Items listed in a dataset:
BEGIN
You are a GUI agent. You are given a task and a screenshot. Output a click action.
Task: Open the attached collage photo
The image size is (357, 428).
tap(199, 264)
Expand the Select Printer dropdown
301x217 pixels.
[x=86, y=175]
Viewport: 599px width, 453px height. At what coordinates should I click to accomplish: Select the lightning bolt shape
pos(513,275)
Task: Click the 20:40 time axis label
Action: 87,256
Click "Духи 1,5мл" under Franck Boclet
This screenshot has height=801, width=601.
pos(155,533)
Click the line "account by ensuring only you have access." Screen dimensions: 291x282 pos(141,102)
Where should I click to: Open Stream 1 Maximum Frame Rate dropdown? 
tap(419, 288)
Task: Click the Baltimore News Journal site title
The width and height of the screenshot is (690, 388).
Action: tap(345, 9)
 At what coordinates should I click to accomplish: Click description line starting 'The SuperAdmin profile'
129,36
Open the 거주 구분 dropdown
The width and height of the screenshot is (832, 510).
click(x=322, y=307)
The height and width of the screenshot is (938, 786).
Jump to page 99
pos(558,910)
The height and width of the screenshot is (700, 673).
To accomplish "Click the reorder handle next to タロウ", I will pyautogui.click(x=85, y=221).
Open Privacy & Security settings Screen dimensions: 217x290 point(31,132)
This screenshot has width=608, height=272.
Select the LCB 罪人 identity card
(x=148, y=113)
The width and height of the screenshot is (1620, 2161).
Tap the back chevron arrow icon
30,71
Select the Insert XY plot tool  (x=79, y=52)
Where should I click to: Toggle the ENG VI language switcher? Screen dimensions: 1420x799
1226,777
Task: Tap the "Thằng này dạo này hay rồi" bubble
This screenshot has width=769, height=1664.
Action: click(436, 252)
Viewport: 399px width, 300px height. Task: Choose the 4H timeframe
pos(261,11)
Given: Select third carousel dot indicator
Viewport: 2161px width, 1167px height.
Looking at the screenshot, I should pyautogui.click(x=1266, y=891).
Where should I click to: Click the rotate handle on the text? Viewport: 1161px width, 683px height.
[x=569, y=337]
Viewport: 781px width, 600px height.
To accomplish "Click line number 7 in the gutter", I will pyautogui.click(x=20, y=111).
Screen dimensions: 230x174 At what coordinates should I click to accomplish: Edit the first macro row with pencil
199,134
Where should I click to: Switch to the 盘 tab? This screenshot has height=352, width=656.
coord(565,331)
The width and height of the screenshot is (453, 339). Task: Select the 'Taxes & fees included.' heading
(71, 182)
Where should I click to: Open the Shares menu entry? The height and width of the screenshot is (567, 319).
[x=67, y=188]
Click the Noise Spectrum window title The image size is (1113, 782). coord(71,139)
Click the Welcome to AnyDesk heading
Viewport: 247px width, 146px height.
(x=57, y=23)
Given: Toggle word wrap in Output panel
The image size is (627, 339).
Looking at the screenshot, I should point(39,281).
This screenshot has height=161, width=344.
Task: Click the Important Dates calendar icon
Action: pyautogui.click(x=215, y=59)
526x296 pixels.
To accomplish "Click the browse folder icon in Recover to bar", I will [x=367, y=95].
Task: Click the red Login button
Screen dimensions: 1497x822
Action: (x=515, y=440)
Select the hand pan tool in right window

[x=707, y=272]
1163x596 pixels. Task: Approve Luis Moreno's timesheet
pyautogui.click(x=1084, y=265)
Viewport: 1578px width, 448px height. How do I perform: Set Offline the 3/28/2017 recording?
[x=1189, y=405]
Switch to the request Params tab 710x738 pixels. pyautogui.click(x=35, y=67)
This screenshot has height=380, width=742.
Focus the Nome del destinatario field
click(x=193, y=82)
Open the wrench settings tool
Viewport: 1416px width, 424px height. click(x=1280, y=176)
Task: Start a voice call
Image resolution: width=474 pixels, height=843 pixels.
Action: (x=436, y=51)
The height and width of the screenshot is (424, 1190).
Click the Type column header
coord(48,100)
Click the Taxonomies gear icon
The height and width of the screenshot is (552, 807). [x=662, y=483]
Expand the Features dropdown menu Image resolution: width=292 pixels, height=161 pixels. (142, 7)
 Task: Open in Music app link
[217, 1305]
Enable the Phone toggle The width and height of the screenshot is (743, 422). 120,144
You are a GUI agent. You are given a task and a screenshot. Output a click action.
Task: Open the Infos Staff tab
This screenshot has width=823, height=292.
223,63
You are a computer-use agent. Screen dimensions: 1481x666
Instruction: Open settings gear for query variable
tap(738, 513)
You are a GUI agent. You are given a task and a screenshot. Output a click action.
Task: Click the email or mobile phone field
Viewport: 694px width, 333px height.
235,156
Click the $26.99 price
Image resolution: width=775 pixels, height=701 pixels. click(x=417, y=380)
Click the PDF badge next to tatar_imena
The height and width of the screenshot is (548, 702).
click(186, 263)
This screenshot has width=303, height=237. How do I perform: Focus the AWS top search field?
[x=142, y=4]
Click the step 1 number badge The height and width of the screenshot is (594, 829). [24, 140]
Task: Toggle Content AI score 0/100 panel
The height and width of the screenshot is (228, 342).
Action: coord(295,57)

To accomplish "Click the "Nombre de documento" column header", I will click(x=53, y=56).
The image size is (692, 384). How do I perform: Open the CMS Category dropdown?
END
Which of the lines above hold the string "panel"? Copy each one.

Given: Toggle word wrap in Output panel
Task: Toggle Content AI score 0/100 panel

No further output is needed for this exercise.